Automatic Speech Recognition of Disordered Speech: Personalized models outperforming human listeners on short phrases
Abstract
Objective. This study aimed to (1) evaluate the performance of personalized Automatic Speech Recognition (ASR) models on disordered speech samples representing a wide range of etiologies and speech severities, and (2) compare the accuracy of these models to that of speaker-independent ASR models developed on and for typical speech as well as expert human listeners. Methods. 432 individuals with self-reported disordered speech recorded at least 300 short phrases using a web-based application. Word error rates (WER) were computed using three different ASR models and expert human transcribers. Metadata were collected to evaluate the potential impact of participant, atypical speech, and technical factors on recognition accuracy. Results. The accuracy of personalized models for recognizing disordered speech was high (WER: 4.6%), and significantly better than speaker-independent models (WER: 31%).
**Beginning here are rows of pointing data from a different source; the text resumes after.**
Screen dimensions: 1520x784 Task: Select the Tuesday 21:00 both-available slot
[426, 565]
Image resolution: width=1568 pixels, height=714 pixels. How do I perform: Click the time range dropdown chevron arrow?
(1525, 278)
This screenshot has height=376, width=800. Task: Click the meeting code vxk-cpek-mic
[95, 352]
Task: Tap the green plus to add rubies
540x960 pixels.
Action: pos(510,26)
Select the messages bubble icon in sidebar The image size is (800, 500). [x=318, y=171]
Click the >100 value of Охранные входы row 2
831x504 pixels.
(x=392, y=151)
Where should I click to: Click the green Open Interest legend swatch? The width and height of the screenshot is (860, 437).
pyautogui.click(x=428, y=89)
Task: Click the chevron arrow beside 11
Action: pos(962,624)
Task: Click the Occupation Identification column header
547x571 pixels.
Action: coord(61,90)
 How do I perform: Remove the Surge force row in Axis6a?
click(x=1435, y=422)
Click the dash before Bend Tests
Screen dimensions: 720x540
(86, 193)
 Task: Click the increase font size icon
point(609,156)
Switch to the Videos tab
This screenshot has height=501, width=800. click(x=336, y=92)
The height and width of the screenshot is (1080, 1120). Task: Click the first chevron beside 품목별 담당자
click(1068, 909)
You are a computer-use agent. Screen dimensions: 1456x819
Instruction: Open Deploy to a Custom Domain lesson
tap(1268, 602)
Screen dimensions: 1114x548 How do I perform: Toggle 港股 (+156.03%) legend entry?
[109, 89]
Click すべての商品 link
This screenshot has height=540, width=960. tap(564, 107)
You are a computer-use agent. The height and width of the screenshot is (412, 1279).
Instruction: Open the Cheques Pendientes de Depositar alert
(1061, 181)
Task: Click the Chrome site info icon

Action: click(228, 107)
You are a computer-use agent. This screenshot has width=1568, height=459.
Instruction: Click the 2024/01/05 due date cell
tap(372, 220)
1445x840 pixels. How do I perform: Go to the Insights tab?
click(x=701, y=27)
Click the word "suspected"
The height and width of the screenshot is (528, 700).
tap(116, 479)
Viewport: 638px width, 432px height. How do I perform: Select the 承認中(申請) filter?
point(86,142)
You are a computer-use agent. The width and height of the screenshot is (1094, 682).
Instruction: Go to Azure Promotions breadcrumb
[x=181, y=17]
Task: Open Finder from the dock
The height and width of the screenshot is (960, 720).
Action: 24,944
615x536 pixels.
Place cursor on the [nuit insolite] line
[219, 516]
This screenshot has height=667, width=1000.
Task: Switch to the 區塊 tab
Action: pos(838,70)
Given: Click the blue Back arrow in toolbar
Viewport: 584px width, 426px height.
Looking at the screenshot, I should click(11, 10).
Personalized models also outperformed human transcribers (WER gain: 9%) with relative gains in accuracy as high as 80%. The most significant gain in recognition performance was for the most severely affected speakers. Low SNR and fewer training utterances adversely affected recognition even for speakers with mild speech impairments. Conclusions. Personalized ASR models have significant potential for improving communication for persons with impaired speech.